* _Requests_
**a.** In the essay, at which university is the InterVarsity Christian Fellowship conference being held?
**b.** Please reproduce word for word the part of the essay starting with "At the same" and going on through "to the students.".

* _Supplied passage_
--- --- ---

This kind of objective-based thinking strikes me as very odd, and I do not know whether it is because I am Eastern Catholic and therefore really couldn’t care less about helping Protestants get their house in order or because I am an academic and really can’t be bothered to give practical solutions to anything. After all, I wrote out of love for my fellow Catholics because the Latin hierarch has been implicated, and while I am happy that so many Protestants seem to be reading, I really have no idea how I can be helpful to Protestants because I am most certainly not one and not interested in being one again, except to say that perhaps we might work together as persons in Christ walking together to maybe one day renew communion between our churches. I am sure that not all Protestants think this way and ask these kinds of questions about end goals, end games, and agendas because of the graciousness of some of my friends, but it is a reality that I am being asked these questions that are foreign to my consciousness right now, and the honest truth is that it all feels very weird.

At the same time, I find myself here at a conference with InterVarsity Christian Fellowship at the University of Illinois, Urbana-Champaign. I have been cultivating friendships with some of the staff and students as part of my work as a faculty member in the Asian American Studies Program at Northwestern University, and this has resulted in me getting invited to offer a ‘seminar’ here on the model minority, something that I study and for which I do not even have to prepare. In fact, speaking of speaking about the model minority with evangelicals, I in fact gave the Carl G. Westerdahl Lectures on Evangelism at North Park Theological Seminary on Tuesday on this exact topic, so I am very prepared for what I have to say tomorrow to the students.

And yet for this, I suppose I am again interloping in Protestant circles, now in my capacity as a secular academic who happens to be Eastern Catholic. In contemporary Protestant terms, what is my end goal, my end game, my agenda?

Because I have found myself thinking about this, I am realizing increasingly that I have been – in the words of the critical theorist Louis Althusser – interpellated. Althusser insightfully says that the way that one falls into an ideology is as if an institution shouts, ‘Hey you!’ to one on the street, and one turns around, recognizing oneself in the ‘you.’ I am Eastern Catholic, but this constant badgering about my end goal, end game, and agenda may be interpellating me.

And thus I have to pray as an Eastern Catholic again this Great Fast. The Prayer of Holy Ephrem the Syrian, prayed at Wednesday and Friday’s Liturgy of the Presanctified Gifts and in daily prayers, is thus the prayer of my heart now:

O Lord and Master of my life, drive from me the spirit of indifference, despair, lust for power, and idle chatter.

--- --- ---

* _Records_
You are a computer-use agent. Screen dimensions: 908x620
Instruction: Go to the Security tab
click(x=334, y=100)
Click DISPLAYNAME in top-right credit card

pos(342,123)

--- --- ---

* _Exercise solutions_
**a.** The University of Illinois, Urbana-Champaign.

**b.**
At the same time, I find myself here at a conference with InterVarsity Christian Fellowship at the University of Illinois, Urbana-Champaign. I have been cultivating friendships with some of the staff and students as part of my work as a faculty member in the Asian American Studies Program at Northwestern University, and this has resulted in me getting invited to offer a ‘seminar’ here on the model minority, something that I study and for which I do not even have to prepare. In fact, speaking of speaking about the model minority with evangelicals, I in fact gave the Carl G. Westerdahl Lectures on Evangelism at North Park Theological Seminary on Tuesday on this exact topic, so I am very prepared for what I have to say tomorrow to the students.